The great financial crisis of 2007/08 reminded us of the destructive powers of the unrestrained buildup of mortgage debt. The collapse of the archetypical bubble-nations Spain and Ireland, and the home of the subprime loans, the US, took most scholars and policymakers by surprise. In retrospect, we should have known. History taught us that manic phases end in crashes. When policy makers argue, ‘this time is different’, we should know we have a problem.

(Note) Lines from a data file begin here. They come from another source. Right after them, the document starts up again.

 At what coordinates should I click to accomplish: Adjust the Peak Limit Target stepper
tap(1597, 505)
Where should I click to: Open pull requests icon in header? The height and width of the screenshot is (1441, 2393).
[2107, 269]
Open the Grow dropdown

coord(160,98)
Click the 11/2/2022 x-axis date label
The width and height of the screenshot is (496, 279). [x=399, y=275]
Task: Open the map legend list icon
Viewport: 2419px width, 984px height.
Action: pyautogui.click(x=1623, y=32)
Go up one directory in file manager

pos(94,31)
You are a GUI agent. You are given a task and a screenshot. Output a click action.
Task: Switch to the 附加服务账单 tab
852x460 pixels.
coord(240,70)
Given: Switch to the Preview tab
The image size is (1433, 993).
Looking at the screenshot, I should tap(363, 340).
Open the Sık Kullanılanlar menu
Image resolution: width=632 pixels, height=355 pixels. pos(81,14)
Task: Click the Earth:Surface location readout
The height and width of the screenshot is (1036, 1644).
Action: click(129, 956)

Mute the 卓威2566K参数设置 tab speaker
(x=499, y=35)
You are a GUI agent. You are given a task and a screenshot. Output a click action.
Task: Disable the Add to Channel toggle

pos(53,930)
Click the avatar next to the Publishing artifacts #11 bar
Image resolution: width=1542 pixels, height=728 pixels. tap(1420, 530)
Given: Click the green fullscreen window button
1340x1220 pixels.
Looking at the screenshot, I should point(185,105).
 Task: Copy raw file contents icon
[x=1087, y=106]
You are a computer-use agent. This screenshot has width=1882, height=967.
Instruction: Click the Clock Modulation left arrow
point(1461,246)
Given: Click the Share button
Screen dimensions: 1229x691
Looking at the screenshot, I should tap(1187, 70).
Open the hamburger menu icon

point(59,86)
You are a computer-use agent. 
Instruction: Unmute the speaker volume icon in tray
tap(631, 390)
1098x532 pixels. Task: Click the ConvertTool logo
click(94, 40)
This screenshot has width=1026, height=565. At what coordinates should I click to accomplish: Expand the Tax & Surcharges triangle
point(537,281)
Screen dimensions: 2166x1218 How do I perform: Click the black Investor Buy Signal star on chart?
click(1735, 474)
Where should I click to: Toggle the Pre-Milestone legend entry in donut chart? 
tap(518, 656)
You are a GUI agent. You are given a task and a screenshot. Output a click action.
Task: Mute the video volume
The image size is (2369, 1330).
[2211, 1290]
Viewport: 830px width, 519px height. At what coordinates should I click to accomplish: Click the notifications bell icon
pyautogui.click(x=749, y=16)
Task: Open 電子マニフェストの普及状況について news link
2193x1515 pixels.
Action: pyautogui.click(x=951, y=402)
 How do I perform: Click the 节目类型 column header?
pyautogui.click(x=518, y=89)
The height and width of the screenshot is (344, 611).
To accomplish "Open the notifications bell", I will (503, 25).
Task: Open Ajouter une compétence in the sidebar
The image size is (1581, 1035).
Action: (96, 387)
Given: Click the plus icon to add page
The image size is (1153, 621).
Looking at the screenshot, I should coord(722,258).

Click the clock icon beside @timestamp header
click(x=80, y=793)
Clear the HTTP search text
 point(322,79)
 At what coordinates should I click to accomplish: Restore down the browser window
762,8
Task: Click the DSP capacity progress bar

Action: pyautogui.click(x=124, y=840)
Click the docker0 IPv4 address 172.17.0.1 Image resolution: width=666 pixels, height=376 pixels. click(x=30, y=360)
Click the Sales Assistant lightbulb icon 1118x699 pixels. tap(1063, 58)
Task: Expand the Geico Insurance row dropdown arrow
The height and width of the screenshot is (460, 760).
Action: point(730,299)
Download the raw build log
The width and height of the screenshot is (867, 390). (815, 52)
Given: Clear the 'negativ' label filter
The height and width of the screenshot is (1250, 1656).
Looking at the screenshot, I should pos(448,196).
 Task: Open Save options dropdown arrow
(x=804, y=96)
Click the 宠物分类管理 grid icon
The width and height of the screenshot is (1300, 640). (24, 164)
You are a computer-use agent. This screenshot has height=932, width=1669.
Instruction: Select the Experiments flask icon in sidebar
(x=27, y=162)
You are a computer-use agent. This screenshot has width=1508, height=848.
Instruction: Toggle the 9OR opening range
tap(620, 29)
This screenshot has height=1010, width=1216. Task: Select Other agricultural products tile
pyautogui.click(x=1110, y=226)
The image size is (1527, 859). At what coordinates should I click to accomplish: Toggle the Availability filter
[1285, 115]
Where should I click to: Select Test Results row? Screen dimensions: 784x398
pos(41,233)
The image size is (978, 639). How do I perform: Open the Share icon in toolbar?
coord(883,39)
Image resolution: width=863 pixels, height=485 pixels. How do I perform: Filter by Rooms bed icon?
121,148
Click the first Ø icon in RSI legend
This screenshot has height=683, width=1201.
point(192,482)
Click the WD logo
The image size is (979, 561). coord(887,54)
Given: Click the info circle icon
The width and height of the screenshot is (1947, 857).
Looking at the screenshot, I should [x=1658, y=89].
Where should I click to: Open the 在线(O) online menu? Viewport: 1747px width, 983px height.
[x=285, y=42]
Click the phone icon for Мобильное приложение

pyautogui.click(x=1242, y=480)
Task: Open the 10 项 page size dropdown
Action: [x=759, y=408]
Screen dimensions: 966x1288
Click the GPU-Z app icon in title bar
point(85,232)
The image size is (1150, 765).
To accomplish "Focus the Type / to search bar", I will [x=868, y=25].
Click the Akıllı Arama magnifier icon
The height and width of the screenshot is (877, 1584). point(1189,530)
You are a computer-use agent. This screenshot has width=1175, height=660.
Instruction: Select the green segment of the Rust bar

As the financial crisis spread and morphed into the Euro crisis, we entered the unchartered territory of ‘unconventional monetary policy’; less attention was given to growing private debt-levels, mounting off the radar. This time, however, it seems, is different. This time housing bubbles are being blown in countries that missed the last round, as well as in countries where the housing-centered model of financialization has been firmly established. The difference is that the debt-led accumulation model based on residential real estate is spreading globally, including the Global South and, most astonishingly, in China. Now it is the hegemonic global growth model and not just a handful of extreme cases that exemplify the broadening of the deb-led economic model
Therefore, this working paper focuses specifically on the relations between housing and financialization. We attempt to provide an empirical overview of issues explored previously in an article published in Competition and Change. In this article, myself and Manuel Aalbers assessed why the impact of the ‘global wall of money’ had been uneven and varied across models of residential capitalism. Our analysis moved beyond housing as a vehicle for financialization and instead focussed on the systemic linkages between housing as store-of-value, overaccumulation and the debt-led economic model. This working paper highlights the cross-borders differences of housing and finance and how they shifted in time.
Rodrigo Fernandez is a postdoc in the Department of Geography & Tourism at KU Leuven. He is also an associate researcher and campaigner at the Dutch NGO SOMO, a member of the Tax Justice Network, working on tax avoidance, tax havens and shadow banking.